Second, every cost-effectiveness modeling has limitations due to the model structure. Although the Markov model applied takes into account several clinical situations, there may be special cases not fully reflected in the model. However, due to a tradeoff between model complexity and availability of (published) data, the authors believe that the current modeling approach may represent an acceptable middle ground in this respect.

Third, post-stroke care costs used by Earnshaw et al and Kunz et al are based on the stroke treatment economic model from 1996 [25, 26]. However, detailed and more recent data on post-stroke care costs from the USA for this particular case were not available. Acute stroke care costs increased disproportionately due to novel medical and mechanical treatment options. For these costs, more recent data were available.

Fourth, the rate of minor strokes in our cohort in selected emergency patients presenting with inconclusive neurological symptoms was based on study results from a prospective single-center diagnostic accuracy study. Minor stroke rates might differ slightly in large-scale multi-centric studies in this patient subpopulation. However, short-protocol MRI remained the dominant strategy in wide ranges for this input parameter assessed with our deterministic sensitivity analysis.

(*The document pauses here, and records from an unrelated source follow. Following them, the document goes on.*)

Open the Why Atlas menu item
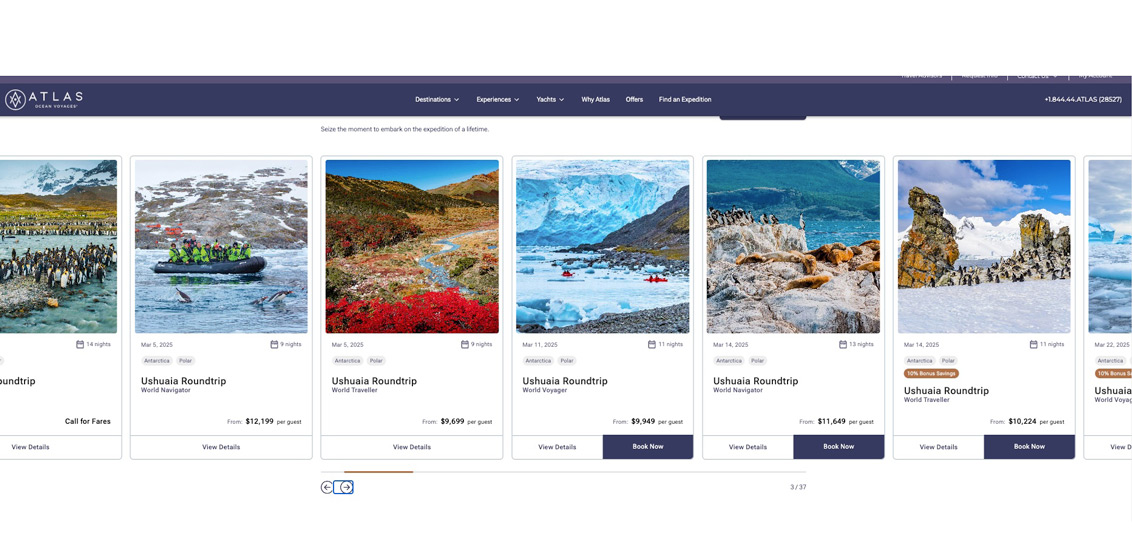1132x560 pixels. (x=596, y=100)
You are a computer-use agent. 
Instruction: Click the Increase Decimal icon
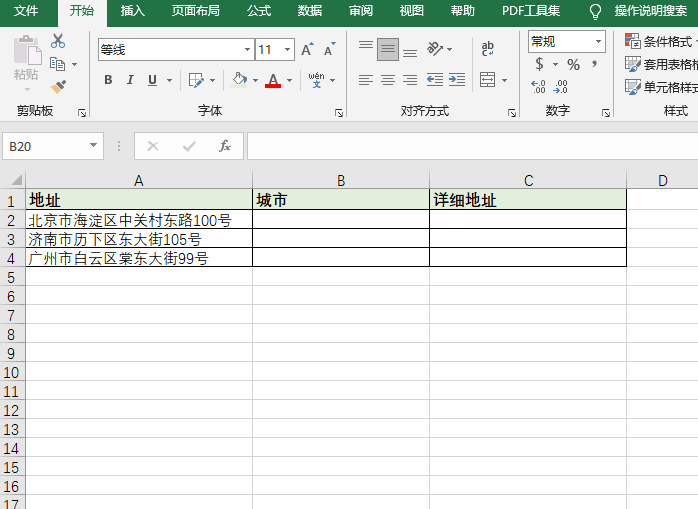539,87
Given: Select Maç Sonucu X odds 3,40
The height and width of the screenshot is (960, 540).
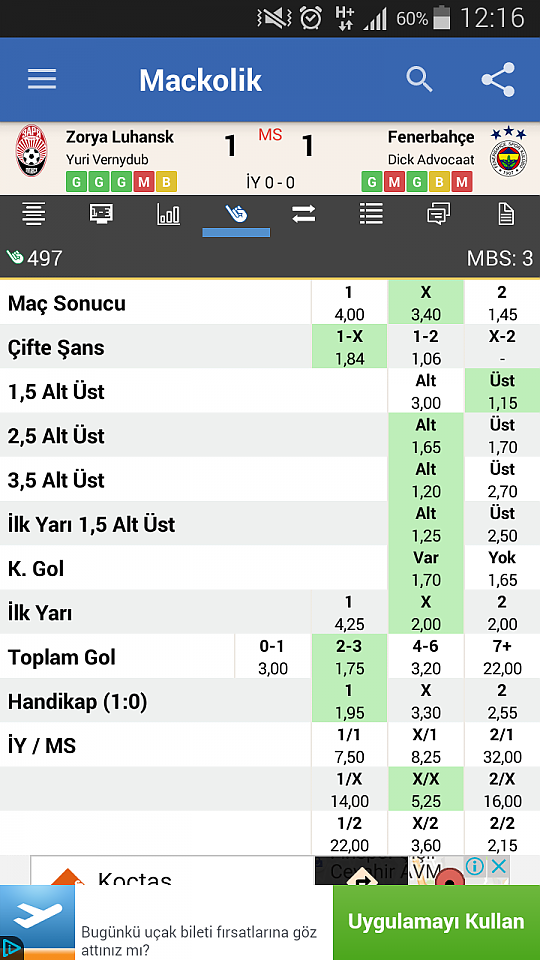Looking at the screenshot, I should pos(426,302).
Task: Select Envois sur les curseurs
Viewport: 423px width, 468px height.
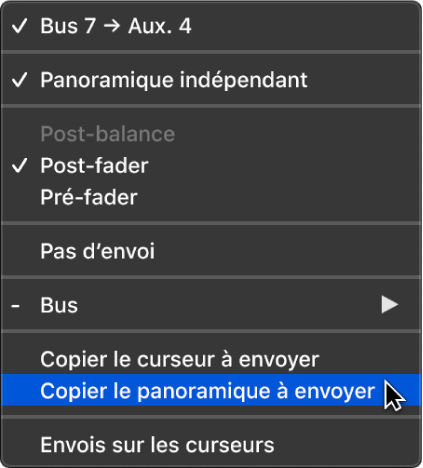Action: (211, 445)
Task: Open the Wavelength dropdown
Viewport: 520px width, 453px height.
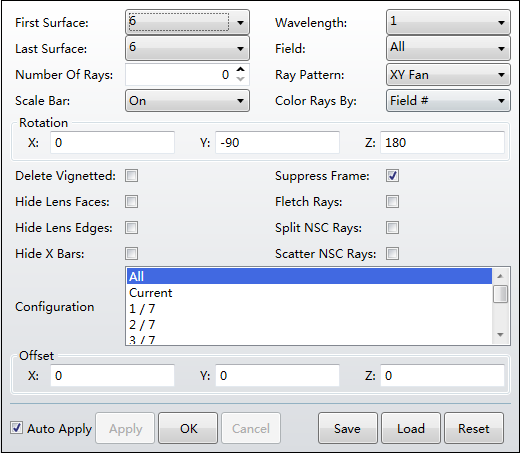Action: pos(448,22)
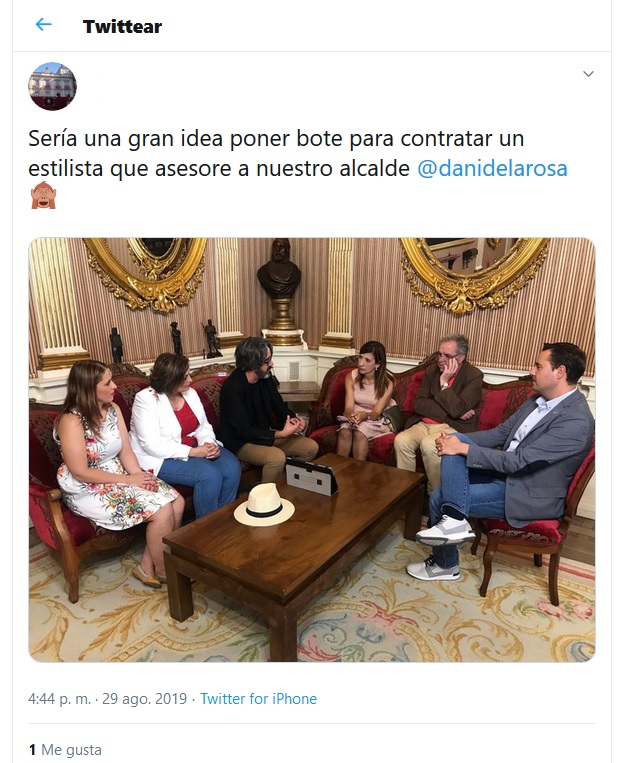Click the 29 ago. 2019 date text
Screen dimensions: 618x763
click(x=145, y=699)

Fifth, our analysis was based on the US healthcare system. Cost-effectiveness might differ substantially between countries, and our results may not be transposed to other health care systems without adjustments and modifications.

Conclusions

Additional short-protocol emergency brain MRI after negative non-contrast head CT is a cost-effective strategy in selected neurological patients with mild and unspecific symptoms, resulting in lower costs and higher QUALYs.